• [WORK REQUIRED] Output exactly what appears from the line containing "The height and width of the screenshot is (353, 345)." to the end of the data below, and nothing more.

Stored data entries

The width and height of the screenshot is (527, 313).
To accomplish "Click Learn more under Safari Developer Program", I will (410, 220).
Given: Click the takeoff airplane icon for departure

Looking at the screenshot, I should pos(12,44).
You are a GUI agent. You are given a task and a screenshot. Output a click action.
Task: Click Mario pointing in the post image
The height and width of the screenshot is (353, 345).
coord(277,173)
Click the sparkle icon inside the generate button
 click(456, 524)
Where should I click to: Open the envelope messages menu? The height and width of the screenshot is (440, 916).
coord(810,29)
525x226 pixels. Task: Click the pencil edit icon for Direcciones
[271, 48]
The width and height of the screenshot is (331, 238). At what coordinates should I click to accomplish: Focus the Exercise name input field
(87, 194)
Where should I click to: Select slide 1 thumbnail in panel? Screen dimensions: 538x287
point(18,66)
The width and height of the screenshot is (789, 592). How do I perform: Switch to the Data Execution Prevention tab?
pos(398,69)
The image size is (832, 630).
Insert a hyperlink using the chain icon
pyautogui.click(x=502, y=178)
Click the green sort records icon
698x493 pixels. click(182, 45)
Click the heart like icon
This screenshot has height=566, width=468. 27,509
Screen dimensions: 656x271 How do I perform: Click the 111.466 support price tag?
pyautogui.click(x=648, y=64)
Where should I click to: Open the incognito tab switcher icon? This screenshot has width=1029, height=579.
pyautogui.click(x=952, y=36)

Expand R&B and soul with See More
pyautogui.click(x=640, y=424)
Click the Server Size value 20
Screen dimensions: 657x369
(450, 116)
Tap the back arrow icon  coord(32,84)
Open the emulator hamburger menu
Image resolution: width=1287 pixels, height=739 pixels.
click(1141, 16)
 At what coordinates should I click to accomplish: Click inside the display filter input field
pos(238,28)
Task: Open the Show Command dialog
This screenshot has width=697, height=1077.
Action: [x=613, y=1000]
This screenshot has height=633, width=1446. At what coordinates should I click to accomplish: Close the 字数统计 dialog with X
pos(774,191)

• [ANSWER TO THE PROBLEM]
The height and width of the screenshot is (353, 345).
coord(277,173)
Click the sparkle icon inside the generate button
 click(456, 524)
Where should I click to: Open the envelope messages menu? The height and width of the screenshot is (440, 916).
coord(810,29)
525x226 pixels. Task: Click the pencil edit icon for Direcciones
[271, 48]
The width and height of the screenshot is (331, 238). At what coordinates should I click to accomplish: Focus the Exercise name input field
(87, 194)
Where should I click to: Select slide 1 thumbnail in panel? Screen dimensions: 538x287
point(18,66)
The width and height of the screenshot is (789, 592). How do I perform: Switch to the Data Execution Prevention tab?
pos(398,69)
The image size is (832, 630).
Insert a hyperlink using the chain icon
pyautogui.click(x=502, y=178)
Click the green sort records icon
698x493 pixels. click(182, 45)
Click the heart like icon
This screenshot has height=566, width=468. 27,509
Screen dimensions: 656x271 How do I perform: Click the 111.466 support price tag?
pyautogui.click(x=648, y=64)
Where should I click to: Open the incognito tab switcher icon? This screenshot has width=1029, height=579.
pyautogui.click(x=952, y=36)

Expand R&B and soul with See More
pyautogui.click(x=640, y=424)
Click the Server Size value 20
Screen dimensions: 657x369
(450, 116)
Tap the back arrow icon  coord(32,84)
Open the emulator hamburger menu
Image resolution: width=1287 pixels, height=739 pixels.
click(1141, 16)
 At what coordinates should I click to accomplish: Click inside the display filter input field
pos(238,28)
Task: Open the Show Command dialog
This screenshot has width=697, height=1077.
Action: [x=613, y=1000]
This screenshot has height=633, width=1446. At what coordinates should I click to accomplish: Close the 字数统计 dialog with X
pos(774,191)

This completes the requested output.